About this task:
Update the records below by replacing "GUI agent" with "UI automation agent" everywhere it occurs, and leave everything else untouched.
(Supplied information)
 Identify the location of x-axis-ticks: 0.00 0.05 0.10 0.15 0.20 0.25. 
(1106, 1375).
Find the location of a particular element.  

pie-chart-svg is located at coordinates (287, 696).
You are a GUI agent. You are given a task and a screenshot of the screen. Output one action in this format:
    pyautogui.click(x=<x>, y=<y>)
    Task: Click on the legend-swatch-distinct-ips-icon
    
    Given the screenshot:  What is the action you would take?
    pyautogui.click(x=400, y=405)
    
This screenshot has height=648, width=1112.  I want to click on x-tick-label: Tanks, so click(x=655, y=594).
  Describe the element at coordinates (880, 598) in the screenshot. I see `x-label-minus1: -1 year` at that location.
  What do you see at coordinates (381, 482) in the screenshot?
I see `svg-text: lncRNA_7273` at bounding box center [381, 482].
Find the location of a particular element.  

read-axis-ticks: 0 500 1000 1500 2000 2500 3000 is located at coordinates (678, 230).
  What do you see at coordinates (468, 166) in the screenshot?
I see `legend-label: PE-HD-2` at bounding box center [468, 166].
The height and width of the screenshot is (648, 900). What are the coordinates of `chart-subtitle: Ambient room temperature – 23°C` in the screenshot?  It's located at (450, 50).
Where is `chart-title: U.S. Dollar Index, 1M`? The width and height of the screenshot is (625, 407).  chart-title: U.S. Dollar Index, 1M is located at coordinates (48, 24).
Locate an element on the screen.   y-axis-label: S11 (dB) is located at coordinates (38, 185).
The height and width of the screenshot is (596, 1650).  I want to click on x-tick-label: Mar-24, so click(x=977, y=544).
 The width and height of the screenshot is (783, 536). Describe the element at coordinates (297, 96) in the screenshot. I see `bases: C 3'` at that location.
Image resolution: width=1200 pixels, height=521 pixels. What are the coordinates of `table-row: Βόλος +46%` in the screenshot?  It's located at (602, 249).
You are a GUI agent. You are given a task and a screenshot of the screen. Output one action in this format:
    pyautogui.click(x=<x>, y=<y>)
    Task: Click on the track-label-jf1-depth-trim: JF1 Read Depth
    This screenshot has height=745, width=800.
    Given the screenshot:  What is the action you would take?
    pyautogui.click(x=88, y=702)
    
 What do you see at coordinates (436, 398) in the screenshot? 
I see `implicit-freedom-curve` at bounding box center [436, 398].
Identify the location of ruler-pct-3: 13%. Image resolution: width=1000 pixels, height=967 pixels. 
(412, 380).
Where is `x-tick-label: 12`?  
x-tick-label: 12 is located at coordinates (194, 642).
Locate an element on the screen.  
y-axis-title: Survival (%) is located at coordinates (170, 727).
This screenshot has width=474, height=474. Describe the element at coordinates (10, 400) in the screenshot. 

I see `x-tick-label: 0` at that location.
(End Supplied information)
Solution to this task:
 Identify the location of x-axis-ticks: 0.00 0.05 0.10 0.15 0.20 0.25. 
(1106, 1375).
Find the location of a particular element.  

pie-chart-svg is located at coordinates (287, 696).
You are a UI automation agent. You are given a task and a screenshot of the screen. Output one action in this format:
    pyautogui.click(x=<x>, y=<y>)
    Task: Click on the legend-swatch-distinct-ips-icon
    
    Given the screenshot:  What is the action you would take?
    pyautogui.click(x=400, y=405)
    
This screenshot has height=648, width=1112.  I want to click on x-tick-label: Tanks, so click(x=655, y=594).
  Describe the element at coordinates (880, 598) in the screenshot. I see `x-label-minus1: -1 year` at that location.
  What do you see at coordinates (381, 482) in the screenshot?
I see `svg-text: lncRNA_7273` at bounding box center [381, 482].
Find the location of a particular element.  

read-axis-ticks: 0 500 1000 1500 2000 2500 3000 is located at coordinates (678, 230).
  What do you see at coordinates (468, 166) in the screenshot?
I see `legend-label: PE-HD-2` at bounding box center [468, 166].
The height and width of the screenshot is (648, 900). What are the coordinates of `chart-subtitle: Ambient room temperature – 23°C` in the screenshot?  It's located at (450, 50).
Where is `chart-title: U.S. Dollar Index, 1M`? The width and height of the screenshot is (625, 407).  chart-title: U.S. Dollar Index, 1M is located at coordinates (48, 24).
Locate an element on the screen.   y-axis-label: S11 (dB) is located at coordinates (38, 185).
The height and width of the screenshot is (596, 1650).  I want to click on x-tick-label: Mar-24, so click(x=977, y=544).
 The width and height of the screenshot is (783, 536). Describe the element at coordinates (297, 96) in the screenshot. I see `bases: C 3'` at that location.
Image resolution: width=1200 pixels, height=521 pixels. What are the coordinates of `table-row: Βόλος +46%` in the screenshot?  It's located at (602, 249).
You are a UI automation agent. You are given a task and a screenshot of the screen. Output one action in this format:
    pyautogui.click(x=<x>, y=<y>)
    Task: Click on the track-label-jf1-depth-trim: JF1 Read Depth
    This screenshot has height=745, width=800.
    Given the screenshot:  What is the action you would take?
    pyautogui.click(x=88, y=702)
    
 What do you see at coordinates (436, 398) in the screenshot? 
I see `implicit-freedom-curve` at bounding box center [436, 398].
Identify the location of ruler-pct-3: 13%. Image resolution: width=1000 pixels, height=967 pixels. 
(412, 380).
Where is `x-tick-label: 12`?  
x-tick-label: 12 is located at coordinates (194, 642).
Locate an element on the screen.  
y-axis-title: Survival (%) is located at coordinates (170, 727).
This screenshot has width=474, height=474. Describe the element at coordinates (10, 400) in the screenshot. 

I see `x-tick-label: 0` at that location.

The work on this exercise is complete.